> **GOAL 1**
In the year-to-date financial results text, by what percentage did net income decrease for 2009 compared to 2008?
> **GOAL 2**
List each driver of 2009 net income that the year-to-date financial results text gives before the words "partially offset by," with its dollar amount.
> **GOAL 3**
Write what comes next in the year-to-date financial results text, picking up after its final line.

> **PASSAGE TO READ**
-*-
Year-to-Date Financial Results
Revenue for 2009 decreased 45% to $820.0 million compared to $1.5 billion for 2008. Total segment gross margin decreased 14% to $219.5 million for 2009 from $254.1 million for 2008. For 2009, total segment gross margin included a net gain of $35.9 million related to Copano's risk management activities, consisting of $68.7 million of net cash settlements received on expired commodity derivative instruments and $4.1 million of unrealized mark-to-market gains on undesignated economic hedges, offset by $36.9 million of noncash amortization expense relating to the option component of Copano's risk management portfolio. Total segment gross margin for 2008 included a net loss of $27.6 million related to Copano's risk management activities, consisting of $32.8 million of noncash amortization expense relating to the option component of Copano's risk management portfolio and $2.8 million of unrealized mark-to-market losses on undesignated economic hedges, offset by $8.0 million of net cash settlements received on expired commodity derivative instruments.
Adjusted EBITDA decreased 19% to $167.4 million for 2009 compared to $205.8 million for 2008. Total distributable cash flow decreased 24% to $136.5 million for 2009 compared to $178.9 million for 2008. Approximately $11.3 million of the decrease in adjusted EBITDA and total distributable cash flow was attributable to the lower gain on the retirement of debt in 2009.
Net income decreased by 57% to $25.0 million, or $0.43 per unit on a diluted basis, for 2009 compared to net income of $58.2 million, or $1.01 per unit on a diluted basis, for 2008. The drivers of net income for 2009 compared to 2008 included:
- a decrease in total segment gross margin of $34.7 million, consisting of a $98.2 million decrease in operating segment gross margins primarily reflecting average NGL price declines of 42% in the Conway index and 45% in the Mt. Belvieu index and lower overall service throughput volumes, offset by an increase of $63.5 million from commodity risk management activities;
- an increase in depreciation, amortization and impairment expenses of $4.1 million primarily related to expanded operations in north Texas;
- a decrease of $11.3 million attributable to the reduction of gain on the retirement of debt in 2009;
- an increase in taxes other than income of $0.7 million; and
- a decrease of $0.4 million in equity in earnings of unconsolidated affiliates;
partially offset by:
- a decrease in general and administrative expenses of $6.1 million and operations and maintenance expenses of $2.3 million primarily related to reduced bad debt expense and successful cost reduction efforts, including reduced employee compensation expense and third-party service provider fees;
- a decrease of $9.2 million in interest expense primarily related to (i) a noncash mark-to-market gain on interest rate swaps for 2009 of $2.8 million compared to a $10.0 million loss in 2008, a change of $12.8 million and (ii) reduced amortization expense related to debt issuance costs of $0.6 million, offset by an increase in interest paid of $4.2 million as a result of increased average outstanding borrowings which was offset by lower average interest rates between the periods; and
- a decrease in income taxes of $0.4 million.
-*-
> **DATA ENTRIES**
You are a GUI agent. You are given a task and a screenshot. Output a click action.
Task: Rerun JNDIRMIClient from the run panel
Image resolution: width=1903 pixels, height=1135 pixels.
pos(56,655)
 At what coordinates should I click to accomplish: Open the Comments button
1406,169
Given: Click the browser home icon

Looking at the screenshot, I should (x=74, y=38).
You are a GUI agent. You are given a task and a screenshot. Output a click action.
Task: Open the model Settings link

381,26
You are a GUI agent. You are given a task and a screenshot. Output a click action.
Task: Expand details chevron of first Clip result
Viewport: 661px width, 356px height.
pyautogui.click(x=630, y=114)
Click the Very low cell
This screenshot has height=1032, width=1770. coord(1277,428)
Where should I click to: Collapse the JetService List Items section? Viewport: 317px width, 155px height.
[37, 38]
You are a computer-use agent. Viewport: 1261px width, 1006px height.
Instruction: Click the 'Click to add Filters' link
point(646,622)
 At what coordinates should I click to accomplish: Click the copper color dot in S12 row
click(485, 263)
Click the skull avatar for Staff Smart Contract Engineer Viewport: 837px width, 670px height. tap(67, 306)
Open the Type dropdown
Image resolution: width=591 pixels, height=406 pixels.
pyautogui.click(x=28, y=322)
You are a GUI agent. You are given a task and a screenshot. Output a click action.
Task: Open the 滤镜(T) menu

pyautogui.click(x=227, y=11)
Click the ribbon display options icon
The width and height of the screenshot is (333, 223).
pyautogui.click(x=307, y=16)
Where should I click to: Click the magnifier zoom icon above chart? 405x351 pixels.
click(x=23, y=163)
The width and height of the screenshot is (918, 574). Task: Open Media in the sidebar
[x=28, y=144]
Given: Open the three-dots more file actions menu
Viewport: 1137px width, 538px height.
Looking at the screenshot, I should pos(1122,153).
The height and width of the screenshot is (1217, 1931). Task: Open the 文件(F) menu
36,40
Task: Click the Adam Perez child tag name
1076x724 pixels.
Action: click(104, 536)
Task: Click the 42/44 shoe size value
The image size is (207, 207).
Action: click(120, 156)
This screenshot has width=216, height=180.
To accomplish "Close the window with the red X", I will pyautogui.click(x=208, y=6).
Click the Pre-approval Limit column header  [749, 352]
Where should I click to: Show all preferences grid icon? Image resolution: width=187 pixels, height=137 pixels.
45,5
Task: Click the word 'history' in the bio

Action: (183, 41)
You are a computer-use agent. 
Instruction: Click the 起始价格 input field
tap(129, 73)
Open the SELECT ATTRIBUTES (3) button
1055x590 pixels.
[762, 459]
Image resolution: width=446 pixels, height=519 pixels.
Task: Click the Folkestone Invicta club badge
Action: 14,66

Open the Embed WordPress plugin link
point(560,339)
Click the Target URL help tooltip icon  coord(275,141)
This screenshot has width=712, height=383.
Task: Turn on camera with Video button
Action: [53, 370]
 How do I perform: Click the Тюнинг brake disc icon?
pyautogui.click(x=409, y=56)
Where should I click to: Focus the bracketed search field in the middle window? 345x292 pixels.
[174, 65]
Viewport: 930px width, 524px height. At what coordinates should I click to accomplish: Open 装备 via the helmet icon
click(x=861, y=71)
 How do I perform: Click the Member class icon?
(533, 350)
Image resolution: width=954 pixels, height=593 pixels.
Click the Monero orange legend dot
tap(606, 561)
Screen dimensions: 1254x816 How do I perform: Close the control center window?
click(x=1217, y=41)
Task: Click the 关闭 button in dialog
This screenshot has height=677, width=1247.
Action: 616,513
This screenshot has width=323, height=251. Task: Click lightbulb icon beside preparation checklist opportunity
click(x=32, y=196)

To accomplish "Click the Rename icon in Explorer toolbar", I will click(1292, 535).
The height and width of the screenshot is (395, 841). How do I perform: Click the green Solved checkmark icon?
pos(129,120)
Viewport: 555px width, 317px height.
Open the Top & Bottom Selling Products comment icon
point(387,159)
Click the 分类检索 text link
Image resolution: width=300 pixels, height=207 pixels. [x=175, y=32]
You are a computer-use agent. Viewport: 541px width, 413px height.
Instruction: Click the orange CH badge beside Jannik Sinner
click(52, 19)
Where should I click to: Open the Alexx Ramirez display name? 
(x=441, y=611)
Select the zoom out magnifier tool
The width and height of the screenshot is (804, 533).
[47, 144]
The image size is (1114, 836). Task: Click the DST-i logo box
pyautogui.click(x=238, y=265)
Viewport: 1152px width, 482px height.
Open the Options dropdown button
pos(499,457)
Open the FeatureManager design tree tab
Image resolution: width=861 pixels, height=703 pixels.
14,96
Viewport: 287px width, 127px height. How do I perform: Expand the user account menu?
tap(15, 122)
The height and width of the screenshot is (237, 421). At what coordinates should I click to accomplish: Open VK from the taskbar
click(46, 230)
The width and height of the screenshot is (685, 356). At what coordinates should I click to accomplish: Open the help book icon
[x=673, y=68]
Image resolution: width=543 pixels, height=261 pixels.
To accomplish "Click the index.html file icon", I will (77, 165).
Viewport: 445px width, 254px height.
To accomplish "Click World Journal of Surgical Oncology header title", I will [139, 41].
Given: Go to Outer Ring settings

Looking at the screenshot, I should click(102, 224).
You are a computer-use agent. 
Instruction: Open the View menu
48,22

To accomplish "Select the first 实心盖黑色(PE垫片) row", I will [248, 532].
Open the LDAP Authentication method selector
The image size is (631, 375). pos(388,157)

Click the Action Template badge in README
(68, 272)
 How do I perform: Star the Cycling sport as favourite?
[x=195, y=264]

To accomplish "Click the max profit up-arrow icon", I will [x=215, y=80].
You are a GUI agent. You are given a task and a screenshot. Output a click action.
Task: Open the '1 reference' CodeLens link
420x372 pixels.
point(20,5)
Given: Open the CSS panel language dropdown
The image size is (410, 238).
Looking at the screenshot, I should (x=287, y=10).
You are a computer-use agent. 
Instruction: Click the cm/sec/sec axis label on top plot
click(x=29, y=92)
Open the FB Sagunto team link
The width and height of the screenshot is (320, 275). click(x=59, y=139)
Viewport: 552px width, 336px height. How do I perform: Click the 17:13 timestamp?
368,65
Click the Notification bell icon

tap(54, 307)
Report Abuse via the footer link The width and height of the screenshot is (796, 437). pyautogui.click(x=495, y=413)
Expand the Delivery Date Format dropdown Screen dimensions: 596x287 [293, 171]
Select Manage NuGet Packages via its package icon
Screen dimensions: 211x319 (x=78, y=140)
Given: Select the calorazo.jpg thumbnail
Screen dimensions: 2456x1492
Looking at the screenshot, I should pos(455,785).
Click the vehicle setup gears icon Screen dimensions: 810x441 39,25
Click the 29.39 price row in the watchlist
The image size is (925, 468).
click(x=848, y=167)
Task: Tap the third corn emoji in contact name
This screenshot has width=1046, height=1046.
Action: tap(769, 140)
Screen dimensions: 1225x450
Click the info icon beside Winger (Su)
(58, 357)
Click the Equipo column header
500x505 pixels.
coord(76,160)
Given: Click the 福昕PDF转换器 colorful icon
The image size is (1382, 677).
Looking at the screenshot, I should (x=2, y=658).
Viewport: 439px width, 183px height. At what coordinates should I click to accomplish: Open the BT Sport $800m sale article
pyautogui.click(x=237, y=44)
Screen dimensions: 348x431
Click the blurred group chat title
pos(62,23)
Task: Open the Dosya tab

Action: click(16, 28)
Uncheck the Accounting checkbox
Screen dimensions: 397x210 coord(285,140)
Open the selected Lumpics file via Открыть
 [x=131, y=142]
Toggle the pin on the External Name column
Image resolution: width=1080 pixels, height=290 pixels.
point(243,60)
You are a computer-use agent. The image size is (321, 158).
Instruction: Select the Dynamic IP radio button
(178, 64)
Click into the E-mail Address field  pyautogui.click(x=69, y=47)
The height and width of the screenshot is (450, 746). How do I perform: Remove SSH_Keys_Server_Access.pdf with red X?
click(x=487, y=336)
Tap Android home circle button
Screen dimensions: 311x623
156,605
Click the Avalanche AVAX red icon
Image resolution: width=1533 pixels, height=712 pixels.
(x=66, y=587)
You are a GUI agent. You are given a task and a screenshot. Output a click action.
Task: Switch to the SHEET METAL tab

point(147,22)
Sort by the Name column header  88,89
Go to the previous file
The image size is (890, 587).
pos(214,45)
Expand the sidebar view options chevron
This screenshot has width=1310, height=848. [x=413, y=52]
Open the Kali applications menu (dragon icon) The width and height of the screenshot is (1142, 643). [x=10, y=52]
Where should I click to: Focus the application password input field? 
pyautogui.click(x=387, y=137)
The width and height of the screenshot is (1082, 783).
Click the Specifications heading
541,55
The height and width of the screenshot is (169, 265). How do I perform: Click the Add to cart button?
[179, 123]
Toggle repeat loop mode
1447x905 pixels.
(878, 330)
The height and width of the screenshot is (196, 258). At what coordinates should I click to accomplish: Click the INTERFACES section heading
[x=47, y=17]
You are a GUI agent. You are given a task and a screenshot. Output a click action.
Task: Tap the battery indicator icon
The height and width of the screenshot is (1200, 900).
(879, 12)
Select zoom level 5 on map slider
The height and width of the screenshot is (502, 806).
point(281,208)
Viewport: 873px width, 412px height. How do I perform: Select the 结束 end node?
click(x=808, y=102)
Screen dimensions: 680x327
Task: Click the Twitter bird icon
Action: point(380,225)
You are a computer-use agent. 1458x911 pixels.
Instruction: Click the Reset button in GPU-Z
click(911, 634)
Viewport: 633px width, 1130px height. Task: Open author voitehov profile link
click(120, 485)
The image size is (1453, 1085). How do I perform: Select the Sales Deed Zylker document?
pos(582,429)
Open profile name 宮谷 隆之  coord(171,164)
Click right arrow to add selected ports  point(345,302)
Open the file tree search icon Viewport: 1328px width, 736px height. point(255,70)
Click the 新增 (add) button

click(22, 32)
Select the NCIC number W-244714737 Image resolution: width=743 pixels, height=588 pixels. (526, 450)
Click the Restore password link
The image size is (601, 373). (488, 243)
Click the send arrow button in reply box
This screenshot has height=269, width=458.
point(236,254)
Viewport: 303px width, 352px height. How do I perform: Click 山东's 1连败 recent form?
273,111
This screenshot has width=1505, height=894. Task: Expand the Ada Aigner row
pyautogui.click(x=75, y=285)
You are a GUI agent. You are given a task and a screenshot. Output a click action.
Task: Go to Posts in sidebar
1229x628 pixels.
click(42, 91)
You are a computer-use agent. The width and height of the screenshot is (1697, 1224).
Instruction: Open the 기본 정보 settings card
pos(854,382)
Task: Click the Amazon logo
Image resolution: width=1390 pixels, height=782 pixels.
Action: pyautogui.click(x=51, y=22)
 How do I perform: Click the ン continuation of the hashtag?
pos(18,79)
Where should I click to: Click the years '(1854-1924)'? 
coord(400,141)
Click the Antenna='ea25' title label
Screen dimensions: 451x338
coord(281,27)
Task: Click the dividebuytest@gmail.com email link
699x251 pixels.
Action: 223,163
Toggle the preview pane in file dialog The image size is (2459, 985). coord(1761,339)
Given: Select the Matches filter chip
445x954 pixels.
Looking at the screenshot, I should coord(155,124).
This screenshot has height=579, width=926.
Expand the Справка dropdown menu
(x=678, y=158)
-*-
> **OUTPUT 1**
57%

> **OUTPUT 2**
- A $34.7 million decrease in total segment gross margin
- A $4.1 million increase in depreciation, amortization and impairment expenses
- An $11.3 million decrease from the reduced gain on the retirement of debt in 2009
- A $0.7 million increase in taxes other than income
- A $0.4 million decrease in equity in earnings of unconsolidated affiliates

> **OUTPUT 3**
Cash Distributions
On January 13, 2010, Copano announced its fourth quarter 2009 cash distribution of $0.575 per unit, or $2.30 per unit on an annualized basis, for all of its outstanding common units. This distribution is unchanged from the third quarter of 2009 and was paid on February 11, 2010 to common unitholders of record at the close of business on February 1, 2010.
Conference Call Information
Copano will hold a conference call to discuss its fourth quarter 2009 financial results and recent developments on Friday, February 26, 2010 at 10:00 a.m. Eastern Time (9:00 a.m. Central Time). To participate in the call, dial (480) 629-9722 and ask for the Copano call 10 minutes prior to the start time, or access it live over the internet at www.copanoenergy.com on the "Investor Overview" page of the "Investor Relations" section of Copano's website.
A replay of the audio webcast will be available shortly after the call on Copano's website. Additionally, a telephonic replay will be available through March 5, 2010 by calling (303) 590-3030 and using the pass code 4216091#.
Use of Non-GAAP Financial Measures
This news release and the accompanying schedules include the non-generally accepted accounting principles, or non-GAAP, financial measures of segment gross margin, total segment gross margin, EBITDA, adjusted EBITDA and total distributable cash flow. The accompanying schedules provide reconciliations of these non-GAAP financial measures to their most directly comparable financial measures calculated and presented in accordance with accounting principles generally accepted in the United States, or GAAP. Non-GAAP financial measures should not be considered as alternatives to GAAP measures such as net income, operating income, income from continuing operations, cash flows from operating activities or any other GAAP measure of liquidity or financial performance. Copano uses non-GAAP financial measures as measures of its core profitability or to assess the financial performance of its assets. Copano believes that investors benefit from having access to the same financial measures that its management uses in evaluating Copano's liquidity position or financial performance.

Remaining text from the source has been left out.